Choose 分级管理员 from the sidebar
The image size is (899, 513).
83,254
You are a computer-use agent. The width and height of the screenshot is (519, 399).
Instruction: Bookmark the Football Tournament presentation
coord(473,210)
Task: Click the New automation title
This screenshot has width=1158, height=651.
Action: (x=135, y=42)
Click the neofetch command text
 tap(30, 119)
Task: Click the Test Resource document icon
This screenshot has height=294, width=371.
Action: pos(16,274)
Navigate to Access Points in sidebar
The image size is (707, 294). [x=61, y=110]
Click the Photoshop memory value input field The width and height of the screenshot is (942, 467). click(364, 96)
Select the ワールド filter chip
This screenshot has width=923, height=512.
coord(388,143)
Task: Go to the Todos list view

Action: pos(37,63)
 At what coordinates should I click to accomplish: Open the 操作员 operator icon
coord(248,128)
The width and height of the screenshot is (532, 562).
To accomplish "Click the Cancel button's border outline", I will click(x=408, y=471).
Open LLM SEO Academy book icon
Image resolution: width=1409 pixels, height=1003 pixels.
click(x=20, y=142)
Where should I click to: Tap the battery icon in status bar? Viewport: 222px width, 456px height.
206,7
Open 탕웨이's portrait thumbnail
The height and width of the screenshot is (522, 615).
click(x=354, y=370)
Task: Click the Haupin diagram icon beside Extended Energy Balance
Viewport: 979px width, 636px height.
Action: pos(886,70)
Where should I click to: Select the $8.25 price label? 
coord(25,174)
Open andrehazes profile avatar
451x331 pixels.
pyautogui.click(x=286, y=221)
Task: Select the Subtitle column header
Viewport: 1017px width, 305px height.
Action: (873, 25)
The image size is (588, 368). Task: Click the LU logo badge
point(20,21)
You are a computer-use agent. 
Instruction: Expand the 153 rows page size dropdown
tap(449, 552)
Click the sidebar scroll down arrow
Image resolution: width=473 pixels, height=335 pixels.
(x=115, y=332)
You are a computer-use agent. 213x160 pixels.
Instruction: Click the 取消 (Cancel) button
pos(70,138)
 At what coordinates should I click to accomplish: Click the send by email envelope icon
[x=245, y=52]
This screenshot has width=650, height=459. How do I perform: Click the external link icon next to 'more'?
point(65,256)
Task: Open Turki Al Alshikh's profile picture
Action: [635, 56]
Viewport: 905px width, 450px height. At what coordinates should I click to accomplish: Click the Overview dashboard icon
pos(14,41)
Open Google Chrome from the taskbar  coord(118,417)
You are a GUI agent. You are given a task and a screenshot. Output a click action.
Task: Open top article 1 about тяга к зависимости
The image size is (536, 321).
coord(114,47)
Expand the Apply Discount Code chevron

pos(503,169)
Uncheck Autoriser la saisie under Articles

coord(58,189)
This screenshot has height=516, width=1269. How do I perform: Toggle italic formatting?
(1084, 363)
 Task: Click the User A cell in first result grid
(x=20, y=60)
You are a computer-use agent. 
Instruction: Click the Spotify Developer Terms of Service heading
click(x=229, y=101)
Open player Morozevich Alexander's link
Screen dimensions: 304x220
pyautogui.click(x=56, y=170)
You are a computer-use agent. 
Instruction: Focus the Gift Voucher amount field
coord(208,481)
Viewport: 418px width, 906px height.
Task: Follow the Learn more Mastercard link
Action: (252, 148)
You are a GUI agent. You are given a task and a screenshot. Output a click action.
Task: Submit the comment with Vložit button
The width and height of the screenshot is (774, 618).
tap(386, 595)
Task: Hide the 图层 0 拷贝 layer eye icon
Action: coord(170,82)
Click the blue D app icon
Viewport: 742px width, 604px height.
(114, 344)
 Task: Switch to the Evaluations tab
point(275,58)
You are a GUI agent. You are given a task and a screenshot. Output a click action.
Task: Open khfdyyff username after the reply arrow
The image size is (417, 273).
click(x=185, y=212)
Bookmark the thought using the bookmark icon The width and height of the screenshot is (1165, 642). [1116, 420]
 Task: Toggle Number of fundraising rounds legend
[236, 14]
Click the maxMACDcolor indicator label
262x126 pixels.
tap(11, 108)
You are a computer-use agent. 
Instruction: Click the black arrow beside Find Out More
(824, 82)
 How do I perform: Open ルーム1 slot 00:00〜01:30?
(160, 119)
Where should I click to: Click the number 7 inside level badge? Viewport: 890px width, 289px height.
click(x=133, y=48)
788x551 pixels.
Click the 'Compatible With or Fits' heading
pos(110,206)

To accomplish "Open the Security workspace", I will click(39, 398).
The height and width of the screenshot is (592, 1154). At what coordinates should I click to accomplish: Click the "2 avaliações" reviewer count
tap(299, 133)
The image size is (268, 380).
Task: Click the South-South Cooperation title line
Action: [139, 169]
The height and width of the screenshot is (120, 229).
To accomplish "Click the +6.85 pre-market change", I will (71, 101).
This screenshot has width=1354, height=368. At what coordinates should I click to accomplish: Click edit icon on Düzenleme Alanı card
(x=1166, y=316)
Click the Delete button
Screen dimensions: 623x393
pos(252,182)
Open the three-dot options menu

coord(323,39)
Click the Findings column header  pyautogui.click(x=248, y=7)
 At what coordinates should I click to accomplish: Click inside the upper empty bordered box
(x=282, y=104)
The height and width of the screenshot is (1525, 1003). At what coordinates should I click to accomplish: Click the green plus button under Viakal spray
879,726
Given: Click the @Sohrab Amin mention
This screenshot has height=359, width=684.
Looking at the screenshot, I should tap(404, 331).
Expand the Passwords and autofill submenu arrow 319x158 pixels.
____
## WORK INSTRUCTIONS:
Only lines containing the word "header" should appear in the answer, and every such line from the records above must be there.

## RESPONSE:
Task: Select the Subtitle column header
Click the Findings column header  pyautogui.click(x=248, y=7)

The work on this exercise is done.